In this study, 51.3% of the subjects exhibited C-shaped canal in the mandibular second molar. Previous studies have reported that the occurrence of C-shaped canal has a wide range of distribution of 3 to 39.2% worldwide and is significantly more common in Asian populations. In South Korea, especially, C-shaped canal occurrence rate in mandibular second molar is reported to be around 30 to 40% [
35]. The higher prevalence of C-shaped root canals, compared to other studies, is presumed to be attributed to the patient groups composed of individuals referred from local dental clinics due to root canal treatment failure. Among subtypes of C shaped canal, C1, which refers to uninterrupted C-shaped root canal, was the most common, aligning with findings from previous research [
36,
37]. Each canal subtypes made no significant difference in occurrence of persistent endodontic infection.
This study analyzed CBCT images of root canal-treated teeth. After the introduction of computed tomography (CT) into endodontics by Tachibana and Matsumoto in 1990, CBCT, capable of capturing images with low radiation, has been used to assess the anatomical form and pathological elements of root canals [
38]. CBCT enables three-dimensional cross-sectional evaluation without the need for tooth extraction [
39]. Furthermore, according to a study comparing the accuracy of various radiographic methods, CBCT demonstrated the highest accuracy in determining root canal configuration. In terms of accuracy, it is comparable to the modified canal staining and clearing technique performed on extracted teeth [
40]. Consequently, in endodontic practice, it serves as a valuable diagnostic aid for formulating treatment plans or assessing treatment outcomes, especially when significant anatomical deviations in root canal anatomy are suspected in 2D images [
41]. However, it's not feasible to perform CBCT for every endodontic treatment. In cases where patients continue to complain of discomfort after RCT or when anomalies or pathological issues within the root canal are suspected based on 2D radiographs, CBCT imaging should be considered.
Studies report that the success rate of primary root canal treatment ranges from 92% to 96% when there is no presence of apical periodontitis before the procedure. However, if apical periodontitis is present, the success rate drops to 62% to 83% [
42]. Hence, it is hard to separate the success or failure of RCT from the apical status before the treatment. However, this study focuses on teeth for which the RCT has already been completed. There is a limitation as the preoperative condition of the pulp and apex of the targeted teeth was not included.
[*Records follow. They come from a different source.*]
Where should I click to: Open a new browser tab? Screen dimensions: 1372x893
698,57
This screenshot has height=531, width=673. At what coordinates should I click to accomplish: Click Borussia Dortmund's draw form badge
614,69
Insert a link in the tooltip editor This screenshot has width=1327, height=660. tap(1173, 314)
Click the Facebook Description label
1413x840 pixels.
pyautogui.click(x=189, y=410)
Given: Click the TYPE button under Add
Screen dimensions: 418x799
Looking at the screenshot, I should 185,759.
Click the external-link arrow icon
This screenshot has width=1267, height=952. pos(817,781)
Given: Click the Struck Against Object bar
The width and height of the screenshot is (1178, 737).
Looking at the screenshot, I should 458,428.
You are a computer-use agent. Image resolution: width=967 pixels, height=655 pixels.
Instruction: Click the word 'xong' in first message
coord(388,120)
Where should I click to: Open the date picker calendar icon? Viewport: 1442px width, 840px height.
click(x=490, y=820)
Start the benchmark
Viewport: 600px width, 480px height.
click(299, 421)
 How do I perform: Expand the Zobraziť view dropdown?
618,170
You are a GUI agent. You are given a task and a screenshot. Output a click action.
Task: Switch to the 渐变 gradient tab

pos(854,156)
In conclusion, based on the evaluation of the impact of root canal morphology and treatment quality on persistent endodontic infection using CBCT imaging, successful RCT for mandibular second molars necessitates thorough disinfection to address any untreated canals, precise three-dimensional canal obturation at the correct working length, and a securely sealed coronal restoration to prevent leakage, irrespective of the root canal morphology.